For the benefit of those who started from R, pandas is python’s dataframe module. Other packages like H2Oai’s datatable exists and it is heavily inspired by R’s own datatable library.

In his talk, Hadley Wickham (creator of the dplyr package) he mentioned what we really need for table manipulation are just a handful of functions:

  • filter
  • select
  • arrange
  • mutate
  • group_by
  • summarise
  • merge

However, I would argue you need a bit more than the above.

For example, knowing R’s family of apply functions will help greatly. Or a couple of summary statistics functions like summary or str , although nowadays I use skimr::skim for summaries mostly.

skim(iris) 
## Skim summary statistics
## n obs: 150
## n variables: 5
##
## ── Variable type:factor ──────────────────────────────────────────────────────────────────────────────────────────────────
## variable missing complete n n_unique top_counts ordered
## Species 0 150 150 3 set: 50, ver: 50, vir: 50, NA: 0 FALSE
##
## ── Variable type:numeric ─────────────────────────────────────────────────────────────────────────────────────────────────
## variable missing complete n mean sd p0 p25 p50 p75 p100 hist
## Petal.Length 0 150 150 3.76 1.77 1 1.6 4.35 5.1 6.9 ▇▁▁▂▅▅▃▁
## Petal.Width 0 150 150 1.2 0.76 0.1 0.3 1.3 1.8 2.5 ▇▁▁▅▃▃▂▂
## Sepal.Length 0 150 150 5.84 0.83 4.3 5.1 5.8 6.4 7.9 ▂▇▅▇▆▅▂▂
## Sepal.Width 0 150 150 3.06 0.44 2 2.8 3 3.3 4.4 ▁▂▅▇▃▂▁▁

In fact, the output of skimr looks really similar to Google’s Facets. Both as you can see, print basic distribution stats and histograms.

Tidying Up Pandas
Tidying Up Pandas

Thus, in this post I’ll try my best to demonstrate 1-to-1 mappings of the tidyverse vocabularies with pandas DataFrame methods.

For demonstration, We will be using the famous Iris flower dataset .

# python 
import seaborn as sns iris = sns.load_data("iris")
# R
iris

I’ve chosen to import the iris dataset using seaborn rather than using sklearn’s datasets.load_iris, this is because the latter imports the dataset as numpy arrays.

▶ **Saved data entries**
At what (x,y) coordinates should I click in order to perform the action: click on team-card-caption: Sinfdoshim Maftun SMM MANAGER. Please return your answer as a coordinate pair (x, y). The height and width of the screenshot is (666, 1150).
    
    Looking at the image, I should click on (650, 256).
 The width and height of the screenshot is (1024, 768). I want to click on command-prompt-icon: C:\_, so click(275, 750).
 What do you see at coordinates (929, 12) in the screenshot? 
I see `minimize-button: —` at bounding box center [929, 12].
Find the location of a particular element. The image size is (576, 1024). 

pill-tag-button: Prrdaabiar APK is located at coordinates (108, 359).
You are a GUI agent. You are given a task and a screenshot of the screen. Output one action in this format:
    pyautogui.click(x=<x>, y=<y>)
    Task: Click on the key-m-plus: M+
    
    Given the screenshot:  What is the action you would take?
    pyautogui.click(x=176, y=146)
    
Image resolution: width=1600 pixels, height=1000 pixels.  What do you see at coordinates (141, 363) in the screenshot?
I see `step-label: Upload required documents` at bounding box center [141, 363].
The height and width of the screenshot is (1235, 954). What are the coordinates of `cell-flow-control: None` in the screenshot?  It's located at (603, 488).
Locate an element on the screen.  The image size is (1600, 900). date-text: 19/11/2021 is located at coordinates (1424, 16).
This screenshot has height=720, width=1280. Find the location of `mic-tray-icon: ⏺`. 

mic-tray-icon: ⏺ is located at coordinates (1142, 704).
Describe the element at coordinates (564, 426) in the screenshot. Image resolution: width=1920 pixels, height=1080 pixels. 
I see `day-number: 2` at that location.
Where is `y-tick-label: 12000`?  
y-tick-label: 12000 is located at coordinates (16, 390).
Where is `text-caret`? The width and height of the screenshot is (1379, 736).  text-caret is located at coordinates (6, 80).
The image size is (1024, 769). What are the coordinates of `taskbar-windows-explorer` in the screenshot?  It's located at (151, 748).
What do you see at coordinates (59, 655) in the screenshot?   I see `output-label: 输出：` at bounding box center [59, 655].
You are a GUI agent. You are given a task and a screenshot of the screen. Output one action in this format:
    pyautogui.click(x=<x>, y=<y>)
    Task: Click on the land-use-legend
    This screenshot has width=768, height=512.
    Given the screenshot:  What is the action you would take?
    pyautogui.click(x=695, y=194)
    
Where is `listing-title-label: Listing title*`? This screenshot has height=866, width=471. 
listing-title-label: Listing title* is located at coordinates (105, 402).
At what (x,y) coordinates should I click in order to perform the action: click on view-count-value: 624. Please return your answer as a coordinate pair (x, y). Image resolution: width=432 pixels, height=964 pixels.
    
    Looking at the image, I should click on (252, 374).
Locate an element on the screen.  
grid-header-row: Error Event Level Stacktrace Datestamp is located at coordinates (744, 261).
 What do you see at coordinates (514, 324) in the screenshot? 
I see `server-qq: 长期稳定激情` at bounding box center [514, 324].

▶ **Parts of the exercise**
- 1) In the text on pandas and tidyverse, which function does the writer now mostly use for summaries?
- 2) Write the next part of the post on matching tidyverse functions to pandas, picking up after its final sentence.

▶ **Numbered answers**
- 1) skimr::skim

- 2)
One of the first things I usually do when aftering importing a table is to run the str function on the table (the equivalent is the info method) And check if there are any NA

# R 
str(iris)
>
'data.frame': 150 obs. of 5 variables:
$ Sepal.Length: num 5.1 4.9 4.7 4.6 5 5.4 4.6 5 4.4 4.9 ...
$ Sepal.Width : num 3.5 3 3.2 3.1 3.6 3.9 3.4 3.4 2.9 3.1 ...
$ Petal.Length: num 1.4 1.4 1.3 1.5 1.4 1.7 1.4 1.5 1.4 1.5 ...
$ Petal.Width : num 0.2 0.2 0.2 0.2 0.2 0.4 0.3 0.2 0.2 0.1 ...
$ Species : Factor w/ 3 levels "setosa","versicolor",..: 1 1 1 1 1 1 1 1 1 1 ...
# python 
iris.info(null_counts=True)
<class 'pandas.core.frame.DataFrame'>
RangeIndex: 150 entries, 0 to 149
Data columns (total 5 columns):
sepal_length 150 non-null float64
sepal_width 150 non-null float64
petal_length 150 non-null float64
petal_width 150 non-null float64
species 150 non-null object
dtypes: float64(4), object(1)
memory usage: 5.9+ KB

Filter

Now, onto the next function. The closest method similar to R’s filter is pd.query method. In the example below cutoff has been defined as a variable

# R
iris %>% filter(sepal.width > cutoff)
# python
## Method 1: 
iris[iris.sepal_width > cutoff]
## Method 2:
iris.query("sepal_width > @cutoff”)

There’s two ways to do this in python. The first is probably what you’ll find most python users using.

However, pd.DataFrame.query() maps more closely with dplyr::filter() .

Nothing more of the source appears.